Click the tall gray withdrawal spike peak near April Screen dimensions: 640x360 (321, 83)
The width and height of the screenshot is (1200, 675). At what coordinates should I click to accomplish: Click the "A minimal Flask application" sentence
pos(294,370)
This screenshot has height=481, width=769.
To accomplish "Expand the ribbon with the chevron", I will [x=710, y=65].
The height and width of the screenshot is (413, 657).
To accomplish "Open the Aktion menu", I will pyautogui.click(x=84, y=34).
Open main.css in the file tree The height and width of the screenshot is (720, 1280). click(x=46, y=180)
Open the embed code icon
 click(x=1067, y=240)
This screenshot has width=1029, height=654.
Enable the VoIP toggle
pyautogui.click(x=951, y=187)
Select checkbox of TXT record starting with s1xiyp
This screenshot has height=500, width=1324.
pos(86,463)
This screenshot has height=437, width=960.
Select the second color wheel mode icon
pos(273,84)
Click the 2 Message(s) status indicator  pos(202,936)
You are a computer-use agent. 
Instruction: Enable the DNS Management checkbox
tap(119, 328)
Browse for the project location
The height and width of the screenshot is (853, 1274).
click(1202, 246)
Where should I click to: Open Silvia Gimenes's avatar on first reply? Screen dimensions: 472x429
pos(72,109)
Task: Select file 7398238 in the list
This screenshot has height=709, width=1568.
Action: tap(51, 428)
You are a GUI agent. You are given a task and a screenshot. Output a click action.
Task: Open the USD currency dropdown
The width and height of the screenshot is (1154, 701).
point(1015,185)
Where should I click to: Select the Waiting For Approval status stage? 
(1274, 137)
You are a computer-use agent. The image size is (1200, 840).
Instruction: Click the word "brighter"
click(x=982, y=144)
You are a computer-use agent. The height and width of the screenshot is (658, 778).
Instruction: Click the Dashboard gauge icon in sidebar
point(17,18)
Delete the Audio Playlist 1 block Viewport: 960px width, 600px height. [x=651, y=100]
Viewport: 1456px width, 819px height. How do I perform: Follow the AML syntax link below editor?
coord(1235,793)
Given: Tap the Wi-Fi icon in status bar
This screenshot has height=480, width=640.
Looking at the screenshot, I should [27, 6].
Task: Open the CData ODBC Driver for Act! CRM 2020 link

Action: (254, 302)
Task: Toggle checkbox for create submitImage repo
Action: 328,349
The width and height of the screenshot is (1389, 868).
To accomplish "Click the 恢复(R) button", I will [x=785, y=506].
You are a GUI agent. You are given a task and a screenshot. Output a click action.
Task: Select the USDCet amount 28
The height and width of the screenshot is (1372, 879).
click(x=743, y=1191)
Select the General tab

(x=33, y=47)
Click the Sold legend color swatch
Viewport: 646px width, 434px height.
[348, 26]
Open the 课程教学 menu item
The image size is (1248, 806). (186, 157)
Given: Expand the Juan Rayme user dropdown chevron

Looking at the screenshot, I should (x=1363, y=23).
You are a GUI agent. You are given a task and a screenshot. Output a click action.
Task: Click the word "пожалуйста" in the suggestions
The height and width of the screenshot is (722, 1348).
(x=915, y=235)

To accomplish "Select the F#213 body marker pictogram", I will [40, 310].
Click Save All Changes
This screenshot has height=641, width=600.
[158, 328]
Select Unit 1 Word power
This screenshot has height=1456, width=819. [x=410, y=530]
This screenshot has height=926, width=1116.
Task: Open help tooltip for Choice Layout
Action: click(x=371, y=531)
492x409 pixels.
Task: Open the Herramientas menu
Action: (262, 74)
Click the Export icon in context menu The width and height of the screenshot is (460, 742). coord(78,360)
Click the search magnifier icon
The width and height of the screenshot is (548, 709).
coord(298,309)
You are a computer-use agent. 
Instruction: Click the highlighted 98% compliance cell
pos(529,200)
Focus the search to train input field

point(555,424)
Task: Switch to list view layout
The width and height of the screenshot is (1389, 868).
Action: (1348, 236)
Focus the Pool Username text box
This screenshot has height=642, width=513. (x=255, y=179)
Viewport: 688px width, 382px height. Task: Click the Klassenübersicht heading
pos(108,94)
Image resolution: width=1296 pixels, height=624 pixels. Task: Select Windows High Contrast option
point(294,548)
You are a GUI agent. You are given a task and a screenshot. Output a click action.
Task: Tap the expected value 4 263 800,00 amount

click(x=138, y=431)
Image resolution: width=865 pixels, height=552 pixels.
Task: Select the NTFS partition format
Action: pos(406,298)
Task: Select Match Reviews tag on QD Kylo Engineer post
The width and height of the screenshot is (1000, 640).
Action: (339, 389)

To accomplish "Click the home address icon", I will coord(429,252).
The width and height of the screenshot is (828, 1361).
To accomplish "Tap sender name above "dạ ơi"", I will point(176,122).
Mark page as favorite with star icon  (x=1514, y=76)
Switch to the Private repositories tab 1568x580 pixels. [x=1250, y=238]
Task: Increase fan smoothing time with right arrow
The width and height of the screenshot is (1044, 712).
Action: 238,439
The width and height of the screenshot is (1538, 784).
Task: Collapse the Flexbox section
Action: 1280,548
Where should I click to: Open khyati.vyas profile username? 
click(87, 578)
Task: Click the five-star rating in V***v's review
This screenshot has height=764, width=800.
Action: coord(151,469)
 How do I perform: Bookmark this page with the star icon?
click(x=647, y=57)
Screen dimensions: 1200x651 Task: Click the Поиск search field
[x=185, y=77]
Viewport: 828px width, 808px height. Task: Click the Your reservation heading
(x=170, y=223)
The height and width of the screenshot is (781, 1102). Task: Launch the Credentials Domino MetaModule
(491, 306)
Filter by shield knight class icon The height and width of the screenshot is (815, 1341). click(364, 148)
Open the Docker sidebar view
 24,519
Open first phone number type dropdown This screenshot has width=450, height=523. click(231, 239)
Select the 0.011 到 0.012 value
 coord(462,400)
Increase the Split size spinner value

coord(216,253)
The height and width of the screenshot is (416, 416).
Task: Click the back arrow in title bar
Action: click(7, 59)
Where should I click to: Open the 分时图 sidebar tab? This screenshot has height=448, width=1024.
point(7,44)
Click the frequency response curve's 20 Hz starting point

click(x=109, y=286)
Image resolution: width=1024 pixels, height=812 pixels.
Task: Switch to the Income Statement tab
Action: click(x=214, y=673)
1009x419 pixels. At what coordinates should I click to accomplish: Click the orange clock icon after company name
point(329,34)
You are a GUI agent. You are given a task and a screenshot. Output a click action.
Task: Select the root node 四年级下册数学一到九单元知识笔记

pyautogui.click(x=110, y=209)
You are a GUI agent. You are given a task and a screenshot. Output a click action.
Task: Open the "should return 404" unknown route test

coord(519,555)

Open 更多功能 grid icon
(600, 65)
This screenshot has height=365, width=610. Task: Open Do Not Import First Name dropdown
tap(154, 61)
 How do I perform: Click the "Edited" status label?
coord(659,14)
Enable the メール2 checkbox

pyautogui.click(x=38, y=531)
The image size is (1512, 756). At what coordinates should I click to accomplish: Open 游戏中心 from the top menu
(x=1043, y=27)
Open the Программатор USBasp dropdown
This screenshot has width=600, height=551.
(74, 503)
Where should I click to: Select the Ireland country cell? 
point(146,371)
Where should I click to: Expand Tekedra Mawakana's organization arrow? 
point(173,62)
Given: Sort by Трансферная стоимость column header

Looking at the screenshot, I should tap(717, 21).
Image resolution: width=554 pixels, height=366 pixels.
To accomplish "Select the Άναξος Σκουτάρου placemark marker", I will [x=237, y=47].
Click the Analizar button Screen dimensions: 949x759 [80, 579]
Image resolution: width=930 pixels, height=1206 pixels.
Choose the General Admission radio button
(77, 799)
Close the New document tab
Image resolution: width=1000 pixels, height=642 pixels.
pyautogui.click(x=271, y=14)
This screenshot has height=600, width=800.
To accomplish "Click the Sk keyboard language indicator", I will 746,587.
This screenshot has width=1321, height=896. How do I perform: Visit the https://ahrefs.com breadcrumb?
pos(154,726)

##########

YOUR TASK ▸ Which lines in the records above contain the string "computer"? Copy them.

ANSWER TO THE EXERCISE ▸
You are a computer-use agent. 
You are a computer-use agent. The image size is (1200, 840).
You are a computer-use agent. The height and width of the screenshot is (658, 778).
You are a computer-use agent. 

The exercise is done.